===== Input material =====

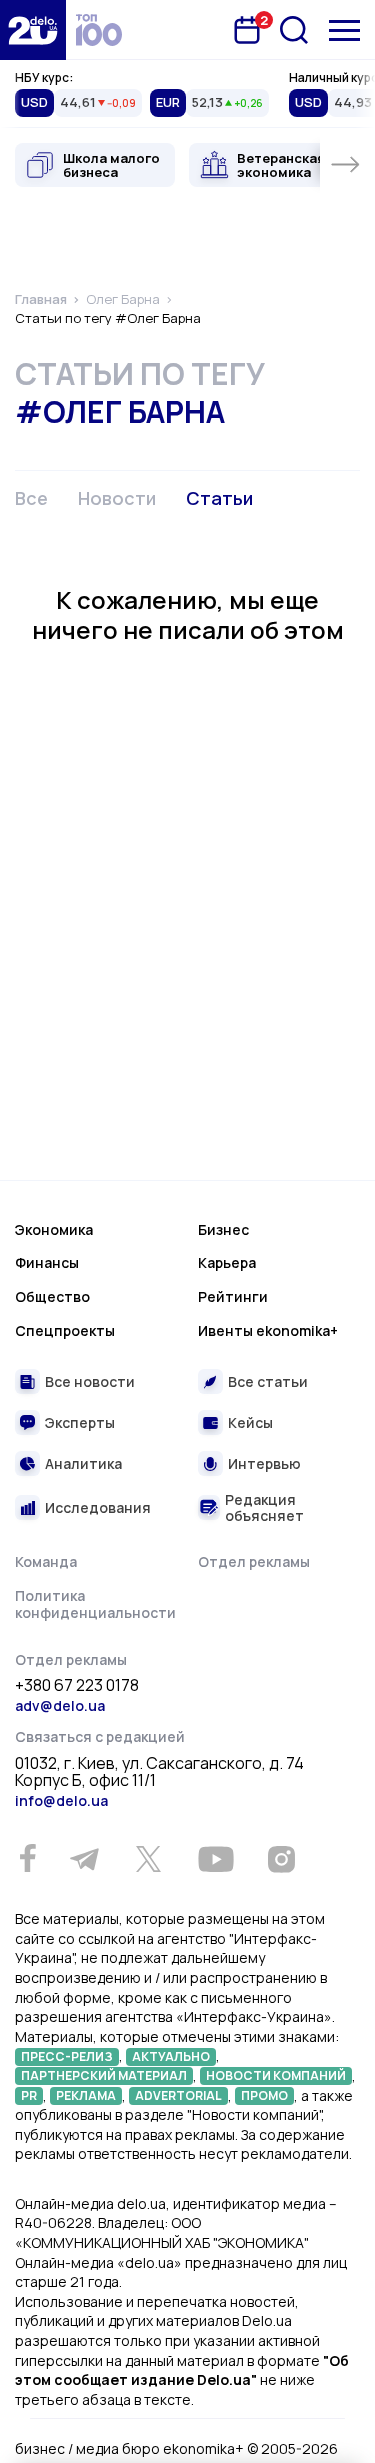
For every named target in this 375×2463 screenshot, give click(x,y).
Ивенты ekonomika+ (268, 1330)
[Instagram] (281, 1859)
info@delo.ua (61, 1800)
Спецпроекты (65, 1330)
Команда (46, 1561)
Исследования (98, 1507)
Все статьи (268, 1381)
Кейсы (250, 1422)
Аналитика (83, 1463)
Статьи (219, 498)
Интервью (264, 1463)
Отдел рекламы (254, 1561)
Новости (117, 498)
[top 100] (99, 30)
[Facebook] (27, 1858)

=====

*Task statement*: Each entry must be set down word for word; no image may be carried over.

*Reply to the exercise*:
For every named target in this 375×2463 screenshot, give click(x,y).
Ивенты ekonomika+ (268, 1330)
[Instagram] (281, 1859)
info@delo.ua (61, 1800)
Спецпроекты (65, 1330)
Команда (46, 1561)
Исследования (98, 1507)
Все статьи (268, 1381)
Кейсы (250, 1422)
Аналитика (83, 1463)
Статьи (219, 498)
Интервью (264, 1463)
Отдел рекламы (254, 1561)
Новости (117, 498)
[top 100] (99, 30)
[Facebook] (27, 1858)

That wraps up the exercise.